Make Sure You’re Plugged in and Chains Aren’t Dragging
One of the most common mistakes when towing a trailer is forgetting or incorrectly attaching the trailer connections. Without the electrical outlet plugged in you risk getting rear-ended since the drivers behind you will have no knowledge of when you are breaking or signaling for a turn.
Chains often are not tight enough and will drag on the ground creating major sparks. It’s important to make sure the chains hang at least 4 inches off the ground to avoid these sparks and to form the safest connection if the trailer happened to pop off the hitch.
Be Prepared to Back up the Truck or Trailer
You may find yourself in a situation where it is necessary to back up and maneuver your way out. If this occurs you want to be prepared! If you have a trailer be sure to read up on how to back it up. With both a truck and trailer it is extremely helpful to have a passenger that can get out and help you with the navigation. Remember to go slow and be aware of all corners of the vehicle and/or trailer.
The number one piece of advice is to make sure you stay safe by driving slowly. It’s easier than you’d think to get to a high speed while towing or driving a large truck; not only does this put you in danger, but it threatens your belongings as well.

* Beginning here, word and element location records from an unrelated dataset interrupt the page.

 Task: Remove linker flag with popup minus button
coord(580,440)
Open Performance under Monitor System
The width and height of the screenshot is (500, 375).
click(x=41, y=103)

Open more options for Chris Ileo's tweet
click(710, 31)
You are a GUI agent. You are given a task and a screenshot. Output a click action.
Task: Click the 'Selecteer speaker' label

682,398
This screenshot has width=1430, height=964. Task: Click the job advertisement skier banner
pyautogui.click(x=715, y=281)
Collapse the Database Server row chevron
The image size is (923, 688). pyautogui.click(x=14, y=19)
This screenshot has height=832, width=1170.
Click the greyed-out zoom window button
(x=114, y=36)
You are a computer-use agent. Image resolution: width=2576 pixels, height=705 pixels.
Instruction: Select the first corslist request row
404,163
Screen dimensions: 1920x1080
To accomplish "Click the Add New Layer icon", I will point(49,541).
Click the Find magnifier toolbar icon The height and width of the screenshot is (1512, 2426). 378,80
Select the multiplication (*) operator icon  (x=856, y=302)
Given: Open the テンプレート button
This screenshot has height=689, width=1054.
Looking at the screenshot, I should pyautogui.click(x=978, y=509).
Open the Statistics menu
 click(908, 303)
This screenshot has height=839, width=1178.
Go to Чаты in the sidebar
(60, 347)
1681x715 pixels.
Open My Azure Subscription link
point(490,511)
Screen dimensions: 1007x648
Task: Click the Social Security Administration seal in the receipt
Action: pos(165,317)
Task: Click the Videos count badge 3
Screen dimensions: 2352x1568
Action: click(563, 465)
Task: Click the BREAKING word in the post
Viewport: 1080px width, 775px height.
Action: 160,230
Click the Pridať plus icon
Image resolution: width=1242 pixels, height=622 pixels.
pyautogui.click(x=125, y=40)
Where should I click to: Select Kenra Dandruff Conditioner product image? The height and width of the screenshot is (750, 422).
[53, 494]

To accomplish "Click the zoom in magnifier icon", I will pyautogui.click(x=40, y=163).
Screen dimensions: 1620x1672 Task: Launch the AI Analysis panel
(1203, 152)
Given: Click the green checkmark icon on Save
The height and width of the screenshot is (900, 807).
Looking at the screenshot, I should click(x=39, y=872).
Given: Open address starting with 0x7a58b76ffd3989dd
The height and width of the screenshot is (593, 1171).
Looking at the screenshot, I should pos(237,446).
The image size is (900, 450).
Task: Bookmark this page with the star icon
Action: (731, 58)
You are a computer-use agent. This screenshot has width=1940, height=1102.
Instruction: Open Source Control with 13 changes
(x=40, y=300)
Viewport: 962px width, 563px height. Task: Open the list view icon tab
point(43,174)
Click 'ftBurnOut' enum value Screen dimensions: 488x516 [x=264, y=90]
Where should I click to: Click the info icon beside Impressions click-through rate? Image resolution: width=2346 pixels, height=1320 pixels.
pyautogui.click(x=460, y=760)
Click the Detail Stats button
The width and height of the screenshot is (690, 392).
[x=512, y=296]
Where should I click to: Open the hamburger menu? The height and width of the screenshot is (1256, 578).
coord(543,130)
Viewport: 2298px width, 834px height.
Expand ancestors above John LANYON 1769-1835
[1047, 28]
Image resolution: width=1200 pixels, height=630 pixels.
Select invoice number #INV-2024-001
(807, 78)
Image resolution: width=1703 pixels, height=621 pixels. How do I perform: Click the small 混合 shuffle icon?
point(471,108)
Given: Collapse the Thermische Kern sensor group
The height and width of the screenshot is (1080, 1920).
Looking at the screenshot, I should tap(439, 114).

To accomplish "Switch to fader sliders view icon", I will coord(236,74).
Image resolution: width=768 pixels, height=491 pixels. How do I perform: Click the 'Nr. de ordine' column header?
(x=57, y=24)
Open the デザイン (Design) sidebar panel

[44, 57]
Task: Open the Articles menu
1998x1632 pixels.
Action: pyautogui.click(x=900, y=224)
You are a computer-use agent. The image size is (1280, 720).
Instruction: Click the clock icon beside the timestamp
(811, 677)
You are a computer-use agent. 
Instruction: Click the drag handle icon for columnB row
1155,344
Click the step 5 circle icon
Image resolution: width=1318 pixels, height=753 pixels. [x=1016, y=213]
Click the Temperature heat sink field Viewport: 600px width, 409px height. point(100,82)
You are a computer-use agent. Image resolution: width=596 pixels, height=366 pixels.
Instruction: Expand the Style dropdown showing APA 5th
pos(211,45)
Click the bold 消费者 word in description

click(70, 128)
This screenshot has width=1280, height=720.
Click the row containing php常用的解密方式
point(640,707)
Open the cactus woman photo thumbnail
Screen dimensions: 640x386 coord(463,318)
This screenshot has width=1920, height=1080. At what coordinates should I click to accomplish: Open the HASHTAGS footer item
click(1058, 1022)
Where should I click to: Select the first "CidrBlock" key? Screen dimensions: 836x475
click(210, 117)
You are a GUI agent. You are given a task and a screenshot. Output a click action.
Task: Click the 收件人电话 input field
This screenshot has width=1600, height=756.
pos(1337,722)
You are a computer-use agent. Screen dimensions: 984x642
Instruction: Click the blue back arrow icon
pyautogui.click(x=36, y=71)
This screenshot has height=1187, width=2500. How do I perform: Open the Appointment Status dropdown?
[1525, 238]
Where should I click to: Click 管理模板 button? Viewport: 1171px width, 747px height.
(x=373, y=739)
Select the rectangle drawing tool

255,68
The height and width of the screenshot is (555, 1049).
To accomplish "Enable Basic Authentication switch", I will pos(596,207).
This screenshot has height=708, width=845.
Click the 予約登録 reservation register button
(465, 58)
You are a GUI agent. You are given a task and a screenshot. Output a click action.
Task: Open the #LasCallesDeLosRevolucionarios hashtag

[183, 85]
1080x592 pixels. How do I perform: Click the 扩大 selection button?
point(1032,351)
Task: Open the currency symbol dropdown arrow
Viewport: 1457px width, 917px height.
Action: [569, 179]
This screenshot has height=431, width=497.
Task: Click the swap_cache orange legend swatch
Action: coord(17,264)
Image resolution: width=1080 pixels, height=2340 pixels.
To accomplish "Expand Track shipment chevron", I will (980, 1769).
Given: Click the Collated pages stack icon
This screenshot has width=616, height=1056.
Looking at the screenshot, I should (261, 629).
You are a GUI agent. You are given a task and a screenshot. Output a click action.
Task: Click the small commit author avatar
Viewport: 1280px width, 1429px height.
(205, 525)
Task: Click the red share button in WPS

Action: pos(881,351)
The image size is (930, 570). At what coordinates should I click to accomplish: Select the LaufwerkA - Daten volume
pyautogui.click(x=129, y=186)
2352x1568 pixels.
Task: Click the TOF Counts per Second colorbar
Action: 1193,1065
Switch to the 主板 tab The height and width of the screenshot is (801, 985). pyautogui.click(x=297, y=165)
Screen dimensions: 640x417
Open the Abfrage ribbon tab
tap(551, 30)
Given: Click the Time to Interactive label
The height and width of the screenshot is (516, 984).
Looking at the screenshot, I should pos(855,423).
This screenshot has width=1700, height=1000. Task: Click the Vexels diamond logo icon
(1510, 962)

Stay at a max of 55 mph or the marked truck/trailer speed limit on all streets and highways. Hopefully you’ll never have to break hard, but if you do you’ll realize how much better of a situation you’re in if you’re going an appropriate speed.
When approaching stop signs or lights ease off of the accelerator early. The easy speed change will help your loaded items avoid shifting around. Gas efficiency will improve, and your breaks will have a much easier time stopping the load.